Comment expliquer le naufrage de ce film en bonne place sur le site Nanarland (tout comme Parking) alors qu'il avait tant d'atouts au départ? Trop d'écueils se sont dressés sur le chemin de Jacques Demy sans doute et trop de paramètres non maîtrisés.

- La barrière de la langue et de la culture japonaise tout d'abord. En 1978 qui connaît les mangas en France alors que les animés commencent tout juste à remplir les grilles des programmes jeunesse d'Antenne 2? Celui de Lady Oscar n'existe d'ailleurs pas encore puisqu'il sera diffusé au Japon l'année suivante et en France à partir de 1986 avec le succès que l'on sait. La grandeur tragique et le souffle épique du manga de Riyoko Ikeda ainsi que la touche shojo si particulière (ce mélange unique et délicieux d'androgynie, de kitsch et de raffinement) disparaissent complètement. On retrouve certes chez Demy le même raffinement, la même élégance (dans l'harmonie des couleurs ou les mouvements de caméra tourbillonants par exemple) mais il vide le scénario de tout élément dramatique pour le tirer du côté du divertissement à la française du style "les mariés de l'an II." La figure transgenre d'Oscar devient ainsi un simple effet de mode, exactement comme pour Marco enceint dans L'Evénement le plus important depuis que l'homme a marché sur la lune. Mal à l'aise avec un thème qui le touche manifestement de trop près, Demy désamorce ce qu'il peut avoir d'explosif. Or la transgression subversive est au coeur de l'histoire et donne un relief extraordinaire à la Révolution dans le manga et l'anime qui est aussi l'histoire d'une émancipation. Rien de tel ici.

-Les choix scénaristiques réduisent les personnages et situations à des caricatures. Oscar devient une potiche (le plus beau poireau de France en fait...), Marie-Antoinette, une idiote écervelée qui bécote Fersen sous les fenêtres de Louis XVI, Rosalie une fille facile, Girodet un gros pervers (fous rires garantis dans la salle).

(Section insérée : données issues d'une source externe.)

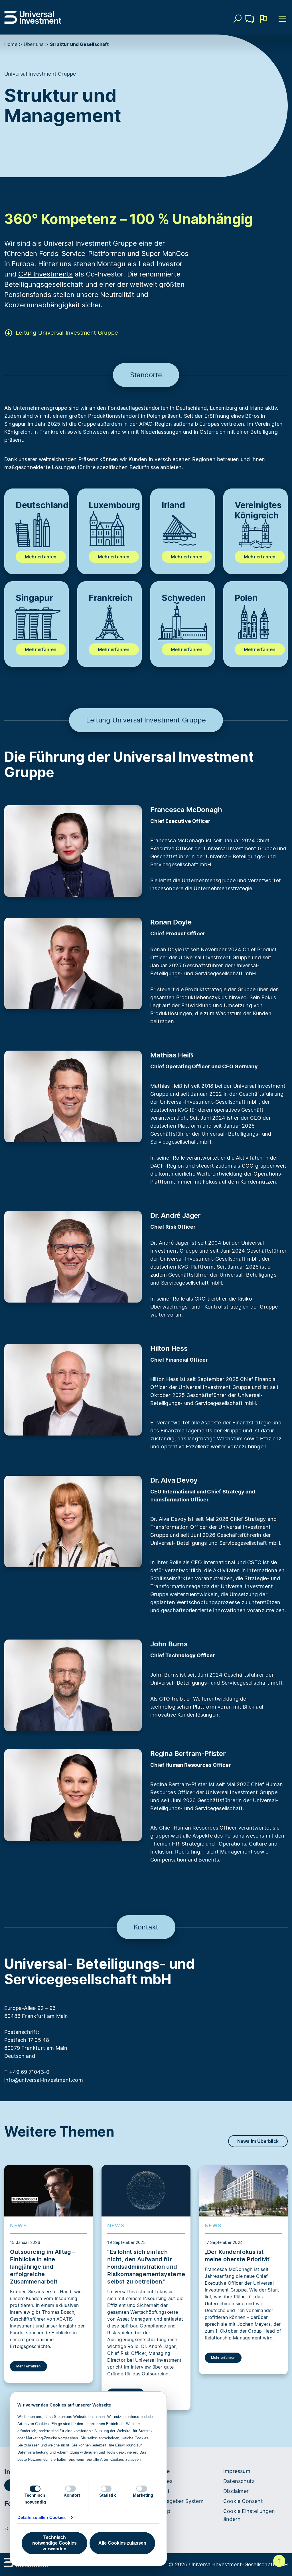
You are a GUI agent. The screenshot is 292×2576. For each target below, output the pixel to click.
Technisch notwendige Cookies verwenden (54, 2543)
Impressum (236, 2471)
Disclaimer (236, 2491)
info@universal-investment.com (43, 2080)
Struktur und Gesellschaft (79, 44)
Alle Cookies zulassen (122, 2543)
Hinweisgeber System (177, 2501)
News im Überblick (258, 2141)
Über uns (34, 44)
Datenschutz (239, 2481)
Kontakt (250, 27)
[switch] (70, 2489)
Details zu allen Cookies (41, 2517)
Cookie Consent (243, 2501)
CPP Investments (45, 274)
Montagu (111, 264)
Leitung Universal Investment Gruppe (67, 332)
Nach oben (279, 2561)
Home (10, 44)
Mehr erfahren (41, 557)
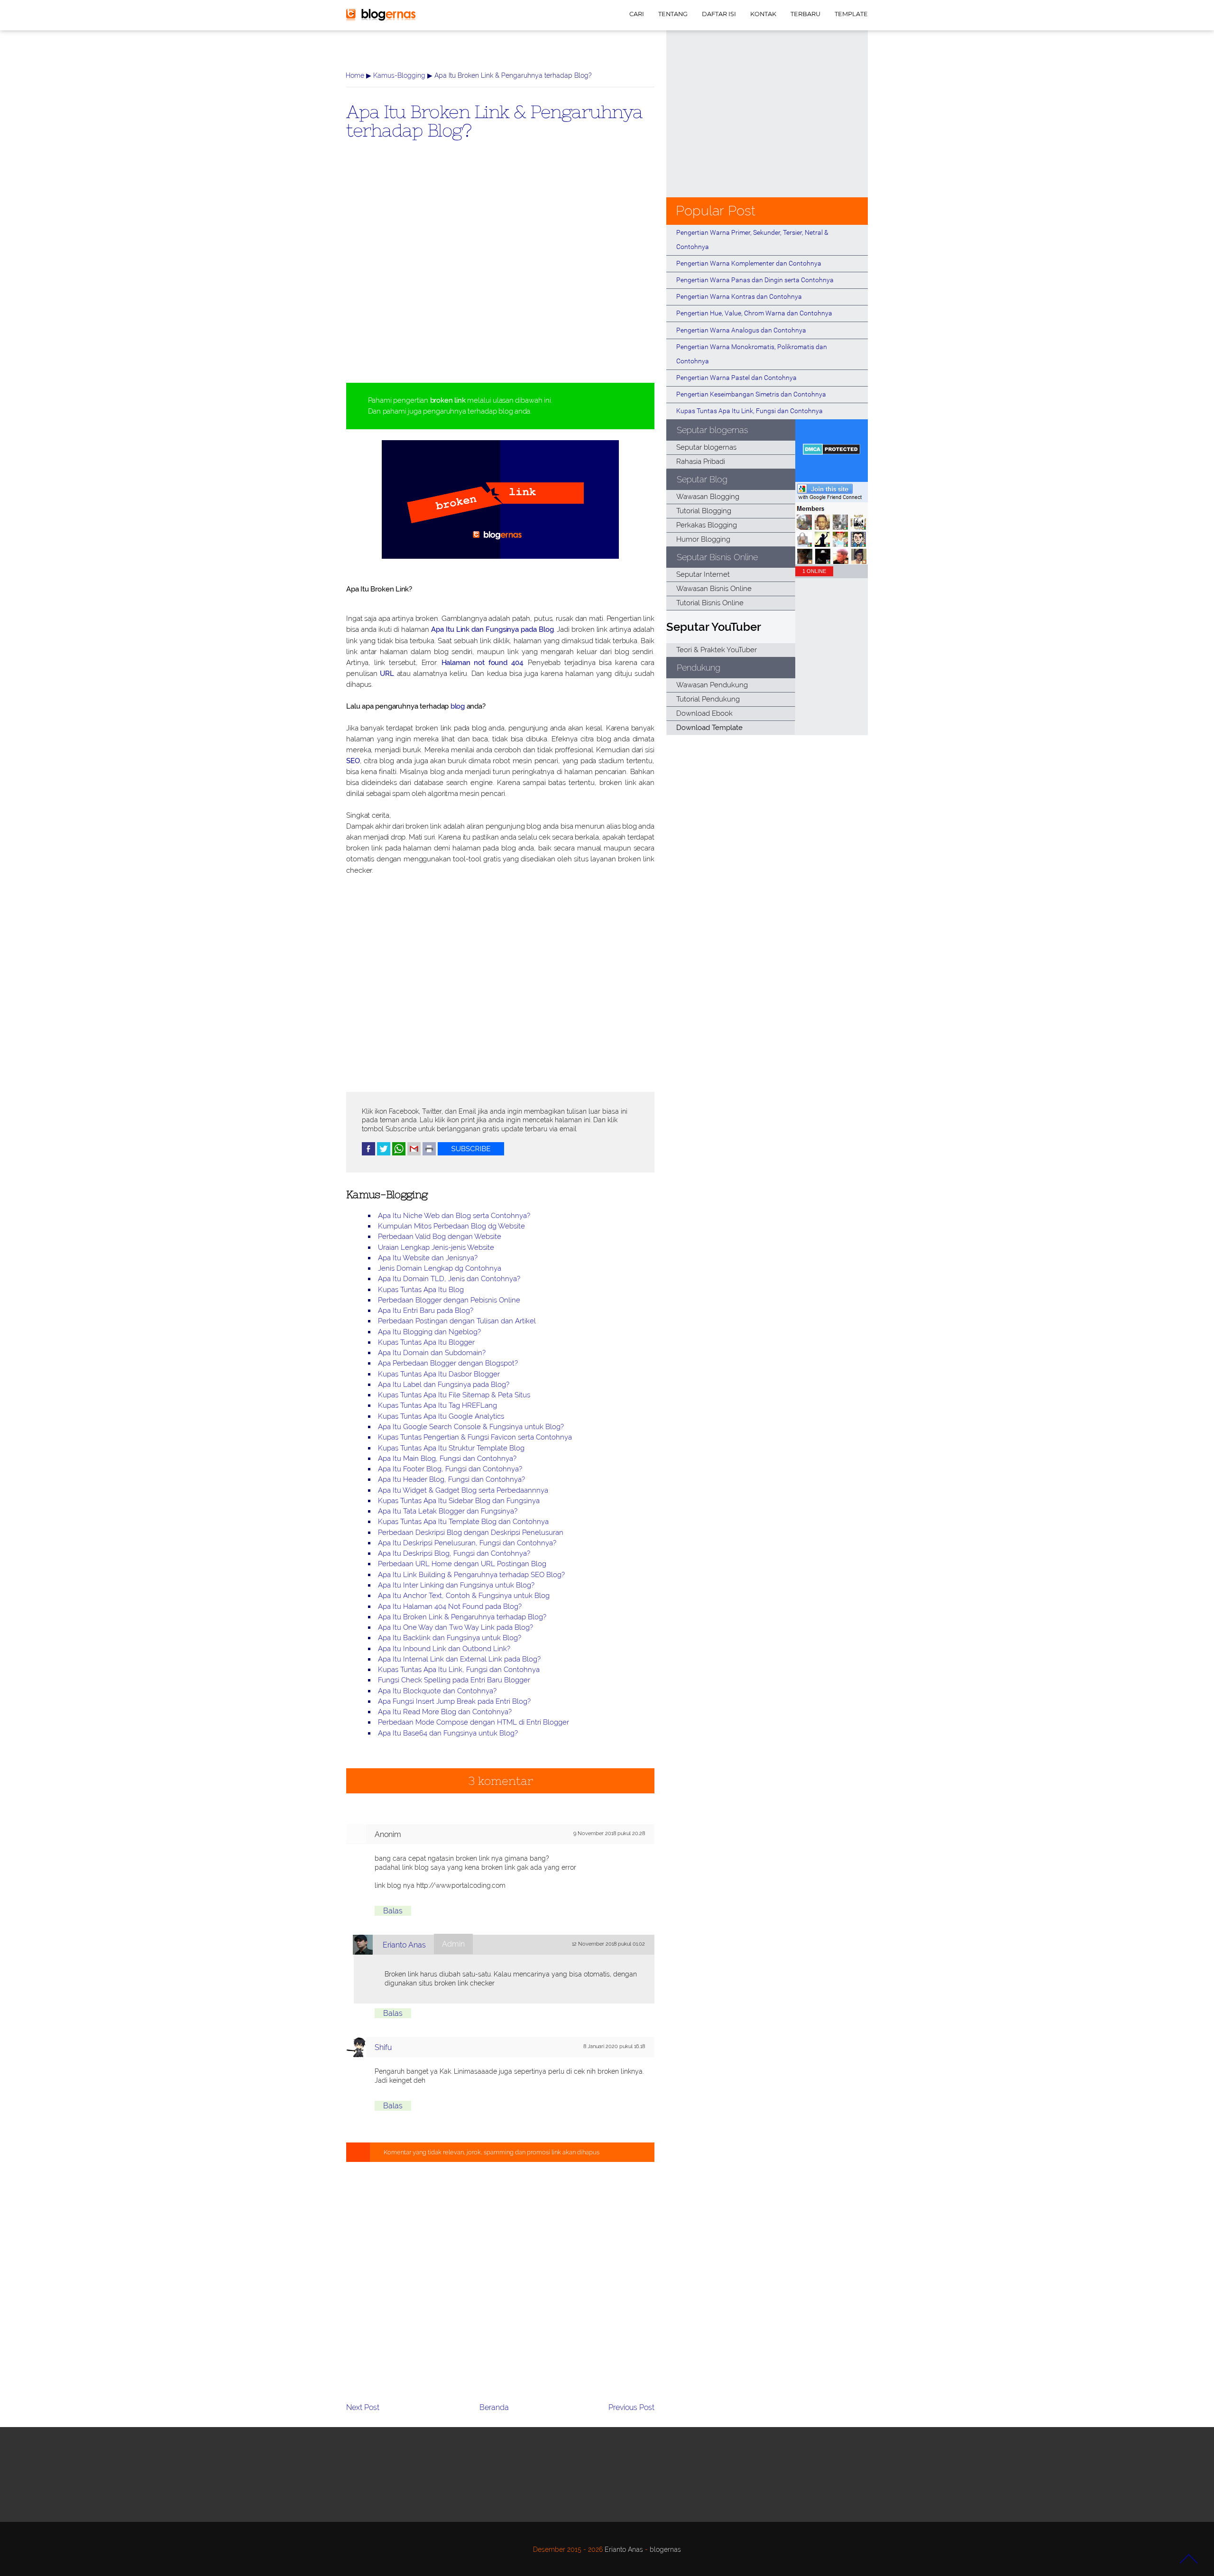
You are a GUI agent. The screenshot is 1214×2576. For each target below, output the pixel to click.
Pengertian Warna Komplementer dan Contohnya (748, 263)
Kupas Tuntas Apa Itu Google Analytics (441, 1416)
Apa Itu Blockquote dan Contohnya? (437, 1691)
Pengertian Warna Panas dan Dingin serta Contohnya (755, 280)
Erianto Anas (404, 1944)
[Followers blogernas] (831, 561)
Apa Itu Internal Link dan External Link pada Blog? (459, 1659)
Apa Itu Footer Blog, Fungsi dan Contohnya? (450, 1469)
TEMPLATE (851, 14)
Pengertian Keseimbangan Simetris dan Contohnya (751, 394)
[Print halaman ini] (429, 1153)
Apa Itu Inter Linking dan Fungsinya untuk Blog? (456, 1585)
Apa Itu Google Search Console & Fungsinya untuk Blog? (471, 1426)
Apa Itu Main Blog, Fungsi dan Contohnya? (447, 1458)
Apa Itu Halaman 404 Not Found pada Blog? (450, 1606)
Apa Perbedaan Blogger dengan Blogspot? (448, 1363)
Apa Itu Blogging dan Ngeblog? (429, 1332)
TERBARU (805, 14)
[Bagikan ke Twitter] (383, 1153)
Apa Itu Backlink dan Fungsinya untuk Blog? (449, 1638)
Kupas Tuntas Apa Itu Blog (421, 1289)
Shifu (383, 2047)
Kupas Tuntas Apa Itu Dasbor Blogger (439, 1374)
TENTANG (673, 14)
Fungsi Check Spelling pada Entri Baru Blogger (454, 1680)
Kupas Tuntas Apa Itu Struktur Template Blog (451, 1448)
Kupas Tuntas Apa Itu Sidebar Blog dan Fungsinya (459, 1500)
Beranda (494, 2407)
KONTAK (763, 14)
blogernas (665, 2549)
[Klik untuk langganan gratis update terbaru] (471, 1153)
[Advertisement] (500, 276)
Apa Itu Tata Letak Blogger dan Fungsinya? (447, 1511)
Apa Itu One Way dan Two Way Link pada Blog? (455, 1627)
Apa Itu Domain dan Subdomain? (432, 1352)
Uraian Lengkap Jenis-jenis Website (436, 1247)
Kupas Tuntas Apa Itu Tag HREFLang (437, 1405)
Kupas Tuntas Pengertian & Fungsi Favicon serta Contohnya (475, 1437)
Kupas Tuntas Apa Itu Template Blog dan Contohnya (463, 1521)
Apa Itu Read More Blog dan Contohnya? (445, 1712)
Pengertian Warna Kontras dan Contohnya (739, 296)
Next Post (362, 2407)
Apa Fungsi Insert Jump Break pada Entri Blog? (454, 1701)
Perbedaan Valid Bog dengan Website (439, 1236)
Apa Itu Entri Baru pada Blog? (425, 1310)
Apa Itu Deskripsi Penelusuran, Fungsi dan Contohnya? (467, 1543)
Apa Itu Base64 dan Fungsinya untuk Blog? (448, 1733)
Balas (393, 1910)
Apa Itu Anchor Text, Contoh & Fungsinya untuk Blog (464, 1595)
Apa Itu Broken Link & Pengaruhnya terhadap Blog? (494, 120)
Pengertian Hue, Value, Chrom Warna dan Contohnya (754, 313)
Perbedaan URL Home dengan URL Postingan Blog (462, 1564)
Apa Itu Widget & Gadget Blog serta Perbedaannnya (463, 1490)
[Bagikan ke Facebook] (368, 1153)
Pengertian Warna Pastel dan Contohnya (736, 377)
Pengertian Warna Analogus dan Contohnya (741, 330)
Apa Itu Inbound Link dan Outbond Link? (444, 1648)
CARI (636, 14)
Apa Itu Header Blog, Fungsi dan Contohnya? (451, 1479)
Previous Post (631, 2407)
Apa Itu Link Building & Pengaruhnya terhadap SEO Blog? (471, 1574)
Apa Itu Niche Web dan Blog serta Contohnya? (454, 1215)
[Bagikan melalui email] (414, 1153)
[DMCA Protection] (831, 452)
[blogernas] (380, 18)
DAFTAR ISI (719, 14)
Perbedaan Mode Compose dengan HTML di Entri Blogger (473, 1722)
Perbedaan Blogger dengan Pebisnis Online (449, 1300)
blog (458, 706)
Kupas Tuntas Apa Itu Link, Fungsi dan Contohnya (459, 1669)
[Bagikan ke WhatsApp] (398, 1153)
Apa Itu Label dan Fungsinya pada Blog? (443, 1384)
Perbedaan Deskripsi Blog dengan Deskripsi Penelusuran (470, 1532)
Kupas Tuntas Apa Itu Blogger (426, 1342)
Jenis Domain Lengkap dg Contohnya (439, 1268)
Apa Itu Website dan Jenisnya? (428, 1258)
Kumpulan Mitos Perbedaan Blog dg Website (451, 1226)
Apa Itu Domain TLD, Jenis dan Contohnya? (449, 1278)
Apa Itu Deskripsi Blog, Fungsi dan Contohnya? (454, 1553)
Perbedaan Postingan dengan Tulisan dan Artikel (457, 1321)
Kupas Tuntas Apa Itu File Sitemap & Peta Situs (454, 1395)
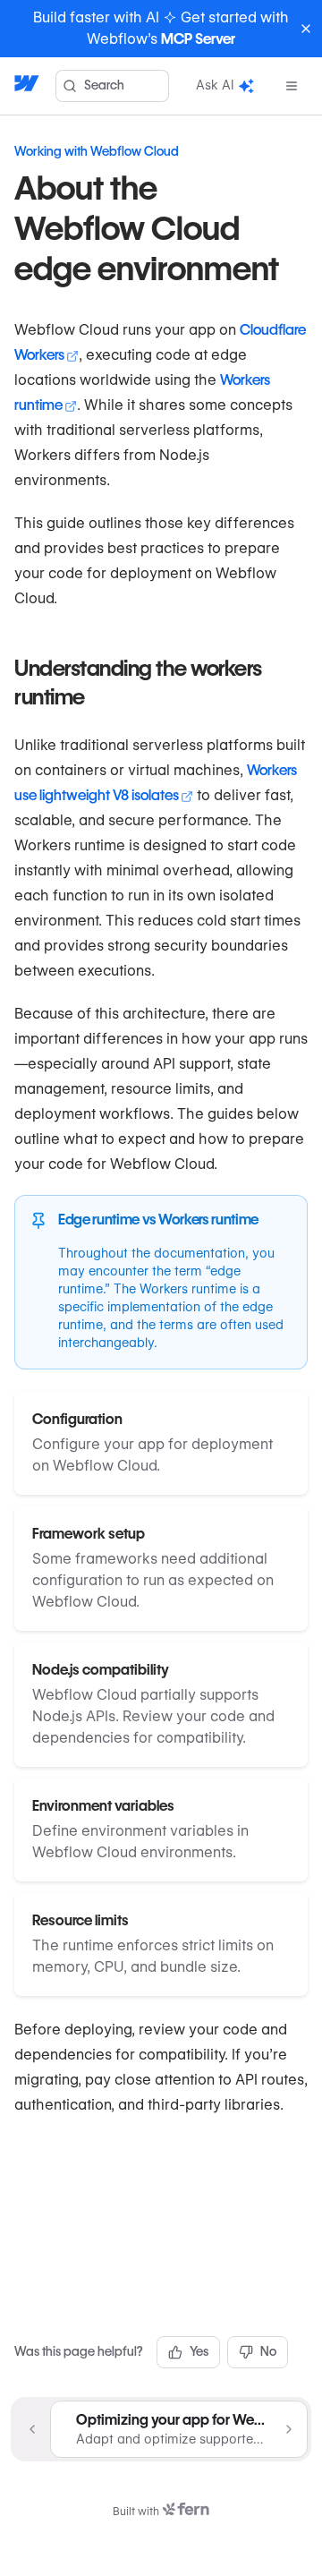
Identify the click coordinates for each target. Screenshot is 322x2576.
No (268, 2351)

- Le choix des décors et des acteurs. Tourner à Versailles en décors naturels était en soi une idée séduisante. Mais Demy l'a fait pour des raisons de contraintes budgétaires et a bien du mal à habiter ces vastes espaces auxquels il n'a pas le droit de toucher. De même il doit renoncer à Dominique SANDA qui aurait été parfaite pour le rôle d'Oscar parce qu'elle est trop chère. Il choisit une danseuse anglaise inconnue Catriona Mc Coll parce qu'elle est blonde, sait faire de l'escrime et monter à cheval. Problème: elle ne dégage aucun trouble d'aucune sorte et son jeu est disons...limité. Le reste de la distribution est à l'avenant. Conséquence de ce manque de moyens et d'une direction d'acteurs approximative: de nombreuses scènes deviennent ridicules comme la prise de la Bastille, les Etats Généraux ou les mouvements théatraux de Catriona Mc Coll et des autres (fous rires garantis dans la salle bis repetita). Quant à la fin qui s'inspire clairement de celle des Enfants du Paradis elle achève de dénaturer les personnages, privés de rôle actif dans les événements et au final séparés alors que dans la mémoire japonaise ils sont indissociables. Franchement quel sens aurait Roméo et Juliette si Juliette lui avait survécu?

Le film a été un nouvel échec cuisant pour Demy. Il n'a évidemment pas marché au Japon puisqu'il dénaturait trop l'oeuvre d'origine. En France il n'a tout simplement pas été distribué. Il a fallu attendre 1997 pour qu'il sorte enfin en salles. Cependant tout n'aura pas été négatif. Un lien est né entre deux mondes bien différents exactement comme avec Harrison Ford et Model Shop. Lorsque Riyoko Ikeda s'est reconvertie en chanteuse lyrique, elle a donné un récital des airs chantés par Marie-Antoinette dans son petit théâtre à Versailles et Agnès Varda est venue l'écouter.